Ao ser consultado durante coletiva de imprensa na Casa Branca sobre se, em algum momento, pressionou o então diretor do FBI, James Comey, Trump respondeu secamente: "Não. Próxima pergunta".

A avalanche de denúncias sobre o pedido de Trump a Comey para que a Polícia Federal americana "se esquecesse" de Flynn foi a gota d'água, levando o Departamento de Justiça a nomear um procurador especial para investigar todo escândalo.

O escolhido para a tarefa foi o advogado Robert Mueller, diretor do FBI de 2001 a 2013 depois dos atentados cometidos no 11 de Setembro em Nova York e em Washington.

Hoje, Trump disse que "respeita" a decisão do Departamento de Justiça, mas ressaltou que o gesto contribui para "dividir" o país.


Caça às bruxas

"Eu respeito a medida, mas tudo é uma caça às bruxas, e não houve conluio entre mim ou meu comitê de campanha e a Rússia. Zero. Acho que é uma decisão que divide o país", disse Trump, durante uma entrevista coletiva conjunta com o presidente da Colômbia, Juan Manuel Santos.

Para Trump, a ideia de que, nos últimos meses, tenha cometido qualquer ato passível de uma investigação criminal é "totalmente ridícula".

"Espero, francamente, poder deixar isso para trás", completou.

As suspeitas de uma cumplicidade entre seu comitê eleitoral e a Rússia para vencer as eleições surgiram durante a campanha e, a cada dia, a Casa Branca se complica mais profundamente em suas explicações.

A denúncia sobre a alegada sugestão a Comey constitui, claramente, uma tentativa de obstrução da Justiça. A gravidade desse cenário motivou a nomeação de um procurador especial para acompanhar o caso.

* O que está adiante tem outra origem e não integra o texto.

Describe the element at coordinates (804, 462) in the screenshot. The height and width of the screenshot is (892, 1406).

Mueller - um ex-funcionário cuja integridade não é posta em dúvida por ninguém em Washington - foi designado procurador especial pelo procurador-geral adjunto, Rod Rosenstein.

O superior de Rosenstein, o procurador-geral Jeff Sessions, já havia decidido se recusar a participar de qualquer investigação sobre o caso, devido a seus muitos contatos com funcionários russos durante a campanha eleitoral do ano passado.


Rosenstein no Senado

Rosenstein foi quem escreveu o memorando interno demolidor (endossado por Sessions e repassado para a Casa Branca), sugerindo a demissão de Comey.

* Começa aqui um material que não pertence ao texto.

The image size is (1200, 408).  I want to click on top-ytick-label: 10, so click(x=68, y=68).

Nesta quinta-feira, Rosenstein se reuniu a portas fechadas com vários senadores, ávidos por saber - em primeira mão - detalhes de todo o escândalo.

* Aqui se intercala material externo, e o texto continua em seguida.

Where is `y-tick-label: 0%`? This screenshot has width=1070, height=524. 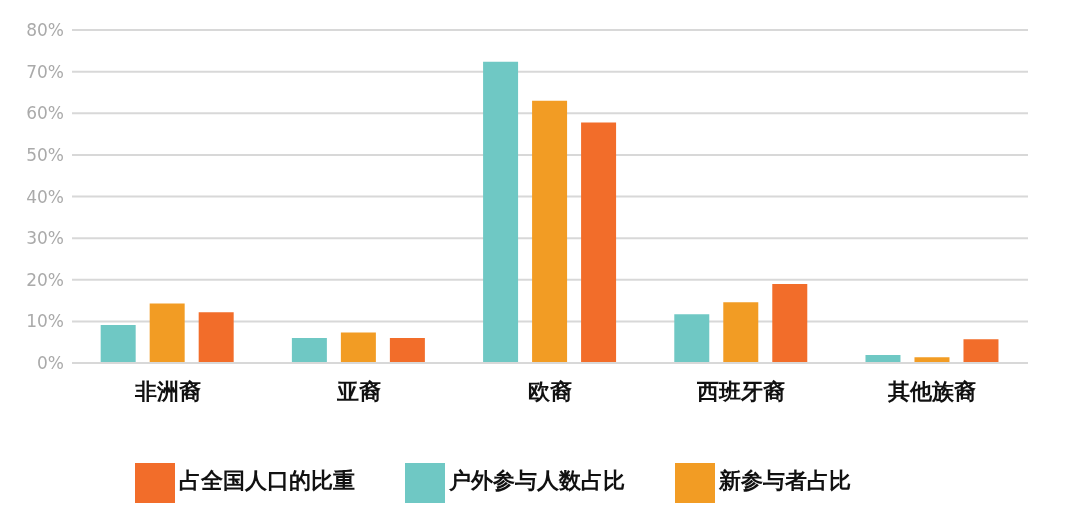 y-tick-label: 0% is located at coordinates (50, 364).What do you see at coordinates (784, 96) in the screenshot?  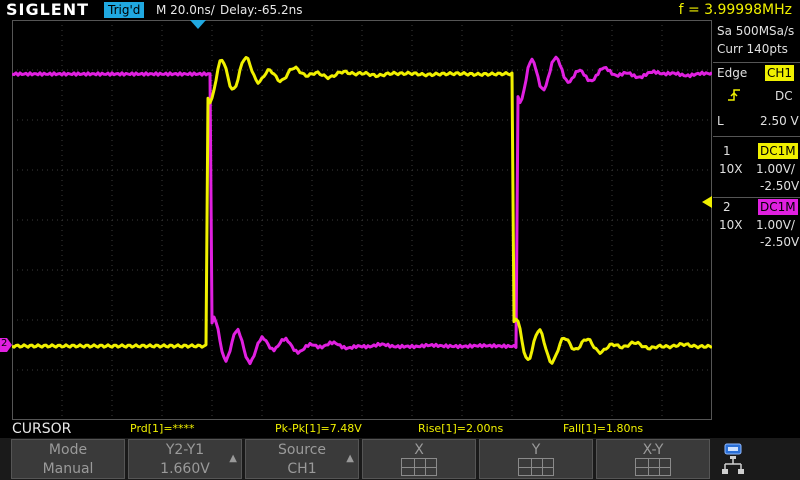 I see `trigger-coupling: DC` at bounding box center [784, 96].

No entanto, os senadores que falaram com a imprensa depois deste encontro disseram que Rosenstein se negou a responder perguntas específicas, alegando que o caso já estava nas mãos de Mueller.

Diversos legisladores destacaram a saída da conversa, quando Rosenstein sugeriu que a investigação conduzida por Mueller será de caráter criminal.

Como duas comissões do Congresso (uma em cada Casa) também acompanham o caso, o caráter criminoso das investigações no Departamento de Justiça limitaria a capacidade dos congressistas de obter declarações de testemunhas-chave.

Ontem, o presidente da Câmara de Representantes, republicano Paul Ryan, afirmou que o Congresso deve continuar desempenhando suas funções. A crise política - disse Ryan - "não deve fazer que deixemos de realizar nosso trabalho".